Escrevo este artigo de África, onde os impactes das alterações climáticas são hoje questões económicas e financeiras. Estou esta semana a trabalhar com uma agência de desenvolvimento europeia que quer financiar projetos que ajudem o país a ganhar resiliência climática e, consequentemente a ter menos perdas económicas, financeiras e, obviamente, humanas.
Quem disser que as alterações climáticas não existem e não impactarão Portugal, não está a ser intelectualmente honesto, tem falta de informação, tem desconhecimento e, portanto, é ignorante.
Em 2022 o Banco de Portugal publicou um documento intitulado “As Alterações Climáticas e a Economia: uma introdução”, onde reconhece que o aumento da temperatura tem um impacte negativo no Produto Interno Bruto. Isto porque se identifica que o impacte das alterações climáticas, através do aumento estrutural da temperatura, têm vários canais de transmissão à economia real, nomeadamente:
- Preços: desastres ambientais como cheias, secas, tempestades que podem destruir culturas, podem originar aumentos de preço, logo inflação;
- Produtividade: aumentos de temperatura podem levar a quebras de produtividade devido à falta de preparação dos edifícios e casas para essas situações;
- Comércio internacional: desastres ambientais, alterações da profundidade das águas do mar, deslocação de terras e areias, podem levar à diminuição de certos fluxos de comércio internacional que, por sua vez, podem levar à deslocalização de empresas, perdas de competitividade e aumento de desemprego;
- Stock de capital na economia: desastres ambientais que destroem estradas, casas e fábricas podem levar a uma baixa de produtividade e a uma redução de atratibilidade do país a investimento estrangeiro;
- Seguros: o aumento da frequência de situações de cheias, deslocamento de terras, incêndios, entre outros, poderá fazer com que seguros contra esses riscos não estejam disponíveis no mercado, por serem riscos com uma probabilidade de ocorrência perto de 100%. Sem seguros, fábricas e casas, por exemplo, perdem valor;
- Doenças: além das perdas de PIB que conseguimos facilmente compreender que irão existir, o aumento da temperatura levará também a novos riscos de saúde, devido a novas doenças que entrarão no território, às ondas de calor que elevam a mortalidade, entre outros aspetos. Tudo isto, obviamente, a ocorrer, tem um impacte negativo na economia de qualquer país.
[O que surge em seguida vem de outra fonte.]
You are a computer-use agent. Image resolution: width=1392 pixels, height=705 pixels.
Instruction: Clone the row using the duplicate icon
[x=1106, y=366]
A existência dos riscos acima descritos passam também a ser relevantes para toda a economia, uma vez que os bancos centrais já reconheceram que os riscos climáticos são riscos financeiros. A nível mundial, o que está “em cima da mesa” é a integração do risco climático na política de supervisão e na política monetária dos bancos centrais. Ou seja, todas as empresas terão de explicar aos bancos credores como estão a gerir os riscos climáticos, pois essa informação vai ser solicitada pelos bancos centrais aos bancos de retalho.
Por isso, quem diz que as alterações climáticas não existem e que não há motivo para novas políticas, tem um grave problema de falta de informação. Diria mesmo que, quem afirma que as alterações climáticas não são relevantes para a economia portuguesa, está a prejudicar as empresas, pois está a aconselhá-las a ignorar aquilo que o setor financeiro e os financiadores estão devidamente a solicitar, e que é a evidência deste novo risco estar a ser devidamente gerido pelas empresas.
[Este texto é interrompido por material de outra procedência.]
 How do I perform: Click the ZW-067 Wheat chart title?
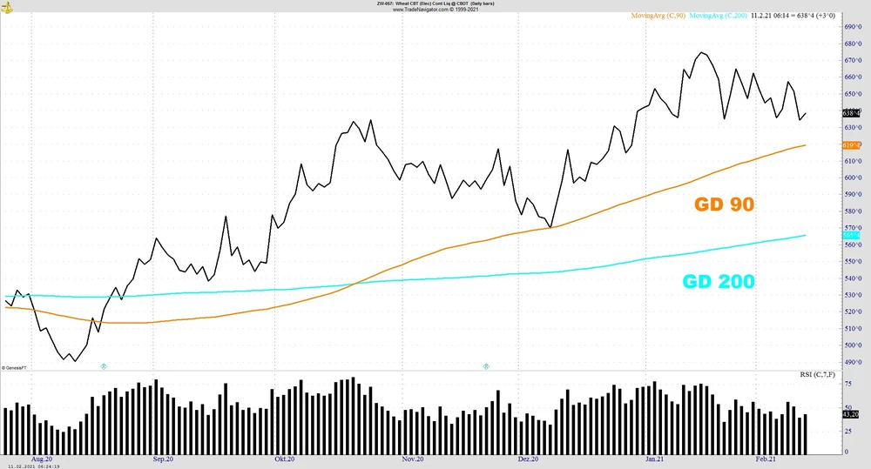(435, 3)
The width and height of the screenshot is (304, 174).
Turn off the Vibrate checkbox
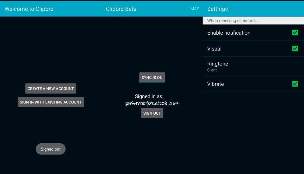pos(295,84)
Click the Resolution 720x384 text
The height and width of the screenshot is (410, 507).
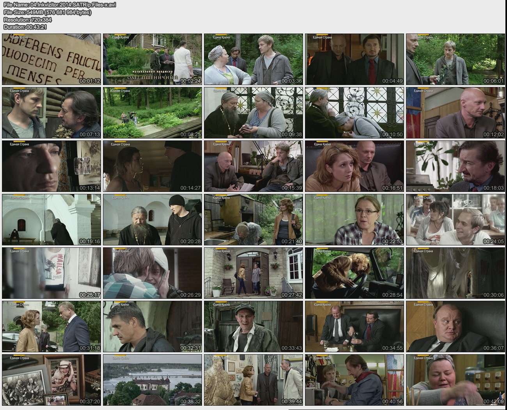pyautogui.click(x=28, y=20)
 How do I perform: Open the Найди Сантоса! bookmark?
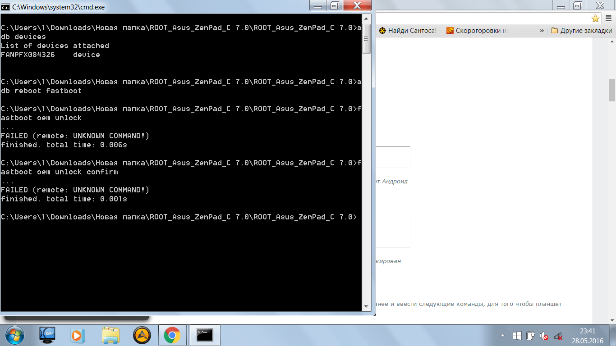[407, 31]
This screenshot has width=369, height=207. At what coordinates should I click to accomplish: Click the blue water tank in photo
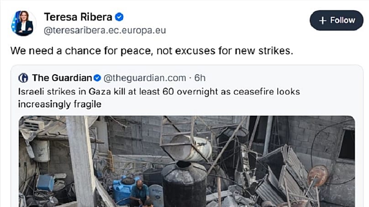point(125,189)
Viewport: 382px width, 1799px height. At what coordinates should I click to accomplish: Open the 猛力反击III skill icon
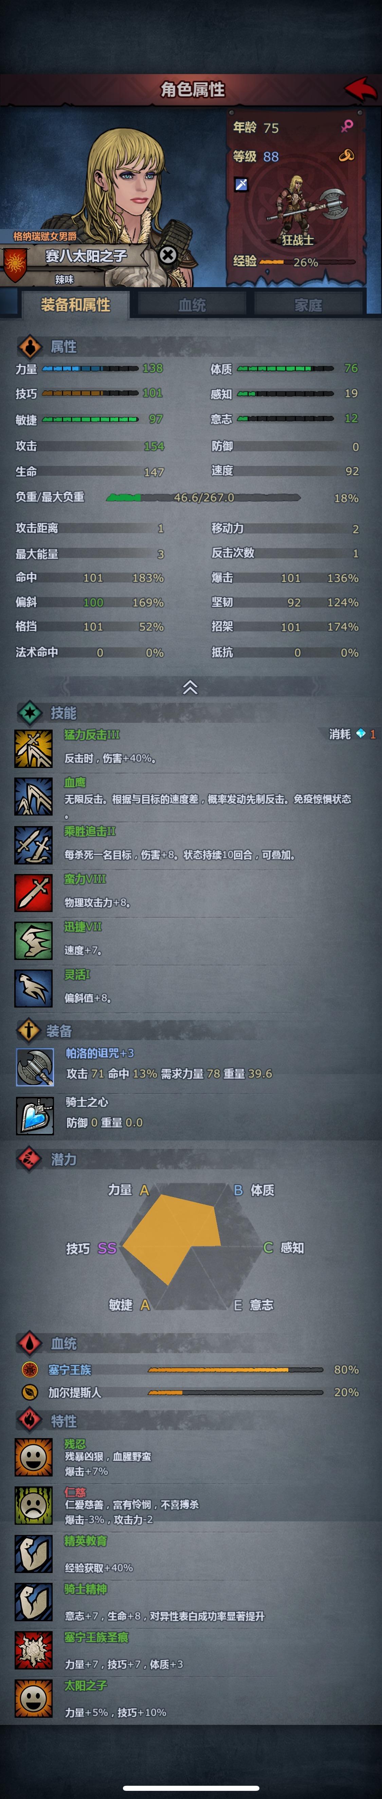pyautogui.click(x=34, y=749)
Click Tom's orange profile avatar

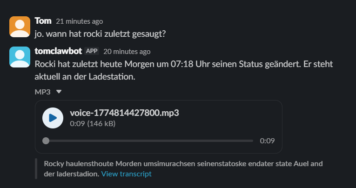[x=20, y=27]
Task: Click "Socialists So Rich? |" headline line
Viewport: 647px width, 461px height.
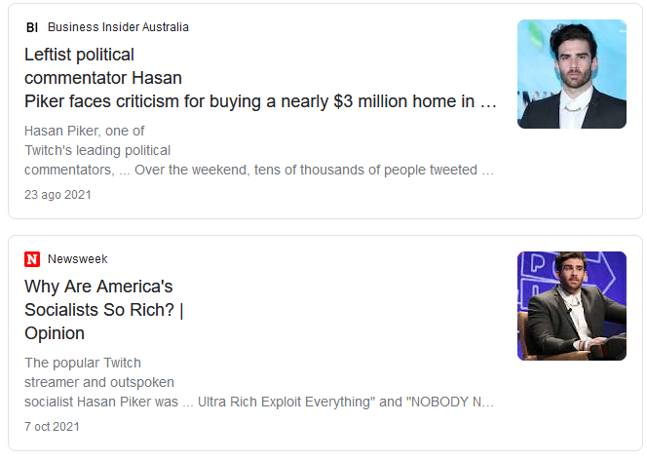Action: tap(104, 310)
Além do mais, reforçar que o tema não é relevante, é dificultar o acesso ao financiamento de fundos comunitários e de investidores privados, pois, obviamente, quer-se investir em projetos cujos riscos conhecidos sejam geridos.
Parece-me evidente que Portugal é um país que já está a sofrer os impactes das alterações climáticas. Parece-me evidente que, se os bancos centrais do mundo inteiro (incluindo África) estão a atualizar os seus modelos de risco sobre o funcionamento da economia, é porque eles “lá saberão” que este tema é importante.
Assim, afirmar que o “clima” não é relevante para as empresas, não me parece ser o que as evidências técnicas, académicas e ações no terreno confirmam. Faz sentido, sim, haver coragem para admitir que a transição para uma economia neutra em carbono e resiliente às alterações climáticas deve ter um financiamento forte de fundos europeus e, também, um investimento público significativo.
Esta realidade parece ser bastante mais difícil de comunicar. Talvez por ser mais difícil de compreender por parte da população, mas, possivelmente, bem mais próxima da verdade. E em democracia temos o dever de dizer a verdade. Não temos o direito de mentir e enganar.